Subieron a Tony y a las jóvenes a su pequeña lancha de motor. De vuelta en el campamento, les dieron algunas prendas secas y un poco de pescado asado. Entonces los agotados turistas se tumbaron en la arena y cayeron en un sueño profundo.

A la mañana siguiente Tony trató de decirles a los pescadores que Gaylene y muchas otras personas aún estaban desaparecidas, pero los hombres no entendieron. El angustiado neozelandés no tuvo otra opción que sentarse en la lancha y dejar que lo trasladaran junto con las hermanas a Sumbawa, un viaje de tres horas.

En el pueblo de los pescadores, la gente se emocionó con la llegada de los sobrevivientes, pero nadie quiso organizar una búsqueda. Tony tuvo que contener su frustración. Sin duda alguien ayudará pronto, pensó.

habían transcurrido cuatro horas desde que el barco de buceo dejó en Bima a Els y a Gaylene, y la ex maestra se sentía cada vez más angustiada. Entonces, de repente, alcanzó a oír que uno de los agentes policiacos decía “Tony Francis…” Esos son los nombres de pila que aparecen en el pasaporte de Tony, pensó.

—Por favor, dígame, ¿lo encontraron? —le preguntó al policía.

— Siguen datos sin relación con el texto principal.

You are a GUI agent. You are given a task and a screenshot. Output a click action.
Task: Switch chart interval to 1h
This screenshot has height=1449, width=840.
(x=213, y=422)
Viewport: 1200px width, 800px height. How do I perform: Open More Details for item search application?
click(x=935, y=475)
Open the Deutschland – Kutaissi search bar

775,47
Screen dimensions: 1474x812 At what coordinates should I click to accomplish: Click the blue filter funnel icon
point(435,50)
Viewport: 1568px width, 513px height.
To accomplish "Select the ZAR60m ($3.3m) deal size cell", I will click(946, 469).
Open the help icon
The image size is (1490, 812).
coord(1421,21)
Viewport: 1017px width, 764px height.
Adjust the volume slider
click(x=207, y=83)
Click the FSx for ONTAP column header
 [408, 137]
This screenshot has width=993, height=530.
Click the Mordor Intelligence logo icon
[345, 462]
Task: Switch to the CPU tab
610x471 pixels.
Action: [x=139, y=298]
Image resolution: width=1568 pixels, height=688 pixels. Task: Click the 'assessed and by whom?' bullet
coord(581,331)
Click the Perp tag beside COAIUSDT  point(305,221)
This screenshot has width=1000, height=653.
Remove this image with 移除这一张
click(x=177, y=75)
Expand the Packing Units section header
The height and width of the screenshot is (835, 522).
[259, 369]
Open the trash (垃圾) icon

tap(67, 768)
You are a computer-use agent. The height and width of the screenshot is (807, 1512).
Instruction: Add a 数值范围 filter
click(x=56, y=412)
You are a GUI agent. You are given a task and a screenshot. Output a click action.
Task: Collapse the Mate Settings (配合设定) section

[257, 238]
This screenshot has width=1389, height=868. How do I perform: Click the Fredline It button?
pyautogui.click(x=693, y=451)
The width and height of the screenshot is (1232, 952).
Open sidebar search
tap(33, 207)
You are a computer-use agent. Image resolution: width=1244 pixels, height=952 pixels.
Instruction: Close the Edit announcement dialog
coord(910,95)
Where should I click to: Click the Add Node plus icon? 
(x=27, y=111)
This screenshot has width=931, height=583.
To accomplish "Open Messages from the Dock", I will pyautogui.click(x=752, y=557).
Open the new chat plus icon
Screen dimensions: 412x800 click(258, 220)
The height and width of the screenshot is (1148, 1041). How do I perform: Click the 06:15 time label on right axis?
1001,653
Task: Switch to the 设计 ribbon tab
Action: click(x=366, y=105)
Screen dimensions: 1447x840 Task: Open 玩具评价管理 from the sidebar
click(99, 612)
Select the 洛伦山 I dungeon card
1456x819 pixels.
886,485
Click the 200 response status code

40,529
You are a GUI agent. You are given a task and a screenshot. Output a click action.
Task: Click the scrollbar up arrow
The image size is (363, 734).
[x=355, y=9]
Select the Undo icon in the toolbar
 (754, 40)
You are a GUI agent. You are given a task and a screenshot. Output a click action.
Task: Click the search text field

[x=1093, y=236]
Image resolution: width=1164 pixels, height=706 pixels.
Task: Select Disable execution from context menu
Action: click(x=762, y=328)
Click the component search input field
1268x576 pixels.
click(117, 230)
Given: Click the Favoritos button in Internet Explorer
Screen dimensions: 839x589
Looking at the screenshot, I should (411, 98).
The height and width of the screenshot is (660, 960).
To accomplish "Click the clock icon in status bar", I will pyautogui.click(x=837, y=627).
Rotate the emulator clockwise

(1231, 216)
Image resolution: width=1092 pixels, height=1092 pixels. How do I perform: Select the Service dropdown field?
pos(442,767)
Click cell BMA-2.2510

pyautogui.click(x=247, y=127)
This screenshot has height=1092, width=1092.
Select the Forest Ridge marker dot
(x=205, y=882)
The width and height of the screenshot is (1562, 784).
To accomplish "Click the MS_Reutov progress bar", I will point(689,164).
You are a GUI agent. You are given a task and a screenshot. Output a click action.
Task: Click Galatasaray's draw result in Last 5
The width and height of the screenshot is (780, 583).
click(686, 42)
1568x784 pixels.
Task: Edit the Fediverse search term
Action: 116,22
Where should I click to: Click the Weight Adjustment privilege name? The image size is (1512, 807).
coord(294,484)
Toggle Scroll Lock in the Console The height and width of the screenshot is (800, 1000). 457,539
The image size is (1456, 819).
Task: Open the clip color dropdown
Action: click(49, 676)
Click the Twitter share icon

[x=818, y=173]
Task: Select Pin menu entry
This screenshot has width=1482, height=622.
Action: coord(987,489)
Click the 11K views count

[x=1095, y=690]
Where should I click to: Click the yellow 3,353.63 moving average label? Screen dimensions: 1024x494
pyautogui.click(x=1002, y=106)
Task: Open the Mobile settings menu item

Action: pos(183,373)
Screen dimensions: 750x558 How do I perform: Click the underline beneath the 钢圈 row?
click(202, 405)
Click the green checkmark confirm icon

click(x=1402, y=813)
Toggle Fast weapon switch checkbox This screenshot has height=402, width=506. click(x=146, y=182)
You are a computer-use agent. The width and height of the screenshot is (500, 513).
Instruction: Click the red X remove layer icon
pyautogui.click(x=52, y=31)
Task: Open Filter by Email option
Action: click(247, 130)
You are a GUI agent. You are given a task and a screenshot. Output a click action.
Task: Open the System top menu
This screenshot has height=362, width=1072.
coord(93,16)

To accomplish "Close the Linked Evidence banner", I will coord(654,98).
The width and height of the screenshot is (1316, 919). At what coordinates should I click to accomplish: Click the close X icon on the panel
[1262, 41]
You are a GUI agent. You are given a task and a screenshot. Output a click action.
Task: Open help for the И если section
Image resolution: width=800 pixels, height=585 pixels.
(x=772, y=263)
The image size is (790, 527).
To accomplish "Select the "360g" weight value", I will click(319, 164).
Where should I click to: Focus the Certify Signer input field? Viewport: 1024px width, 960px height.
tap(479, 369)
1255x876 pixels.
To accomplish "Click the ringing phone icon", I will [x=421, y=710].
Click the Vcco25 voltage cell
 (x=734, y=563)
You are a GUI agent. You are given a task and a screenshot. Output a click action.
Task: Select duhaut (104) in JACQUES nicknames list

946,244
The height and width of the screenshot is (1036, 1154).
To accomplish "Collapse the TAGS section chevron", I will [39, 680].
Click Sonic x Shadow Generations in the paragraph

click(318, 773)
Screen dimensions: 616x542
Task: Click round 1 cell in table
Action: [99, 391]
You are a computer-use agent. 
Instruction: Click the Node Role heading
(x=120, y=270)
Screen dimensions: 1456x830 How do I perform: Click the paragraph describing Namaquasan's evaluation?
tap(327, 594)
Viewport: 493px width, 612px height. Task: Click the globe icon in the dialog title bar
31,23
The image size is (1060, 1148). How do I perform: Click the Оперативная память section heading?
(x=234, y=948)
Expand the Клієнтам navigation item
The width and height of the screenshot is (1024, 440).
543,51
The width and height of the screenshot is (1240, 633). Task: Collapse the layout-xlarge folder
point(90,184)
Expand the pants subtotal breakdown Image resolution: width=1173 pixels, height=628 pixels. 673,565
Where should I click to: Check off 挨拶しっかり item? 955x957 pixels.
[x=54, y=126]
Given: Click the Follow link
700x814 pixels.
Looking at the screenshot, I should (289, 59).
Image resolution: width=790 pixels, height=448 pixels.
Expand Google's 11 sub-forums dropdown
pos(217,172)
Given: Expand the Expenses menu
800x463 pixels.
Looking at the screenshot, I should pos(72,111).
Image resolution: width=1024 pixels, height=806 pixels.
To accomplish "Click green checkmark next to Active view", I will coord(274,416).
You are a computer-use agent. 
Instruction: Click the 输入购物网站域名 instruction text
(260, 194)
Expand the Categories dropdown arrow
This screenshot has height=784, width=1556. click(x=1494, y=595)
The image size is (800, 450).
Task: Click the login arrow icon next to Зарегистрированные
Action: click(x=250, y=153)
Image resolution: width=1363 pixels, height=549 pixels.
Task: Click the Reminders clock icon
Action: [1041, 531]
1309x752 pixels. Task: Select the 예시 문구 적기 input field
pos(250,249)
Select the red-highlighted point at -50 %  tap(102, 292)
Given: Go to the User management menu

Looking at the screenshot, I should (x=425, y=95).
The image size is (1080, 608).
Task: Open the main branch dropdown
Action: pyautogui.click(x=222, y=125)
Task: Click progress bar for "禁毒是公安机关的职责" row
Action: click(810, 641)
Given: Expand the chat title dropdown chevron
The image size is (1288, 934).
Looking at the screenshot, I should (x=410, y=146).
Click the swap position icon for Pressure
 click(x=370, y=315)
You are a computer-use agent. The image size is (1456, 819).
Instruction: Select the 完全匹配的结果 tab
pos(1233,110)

—No, sí… No, no. No estoy seguro —dijo éste—. Debo confirmarlo.

Minutos después, luego de varias conversaciones tensas, Gaylene estaba llamando por teléfono al hospital de un pueblo ubicado en la misma isla, a pocos kilómetros de la costa, adonde habían trasladado a Tony y a las hermanas.

—Hola, cariño —saludó Tony.

—Gracias a Dios que estás vivo —le respondió Gaylene.

Aliviada finalmente de todo lo que había sufrido, las lágrimas resbalaron por el rostro imperturbable de la mujer neozelandesa.

 

A las 3 de la tarde de ese día, unas 38 horas después del naufragio, el bote salvavidas del MV Versace Amara fue hallado por un barco pesquero, unos 20 kilómetros mar adentro. Aunque gravemente deshidratados, todos los que estaban a bordo sobrevivieron. Sin embargo, a pesar de una búsqueda exhaustiva, dos turistas españoles que decidieron nadar también hasta la isla nunca fueron encontrados.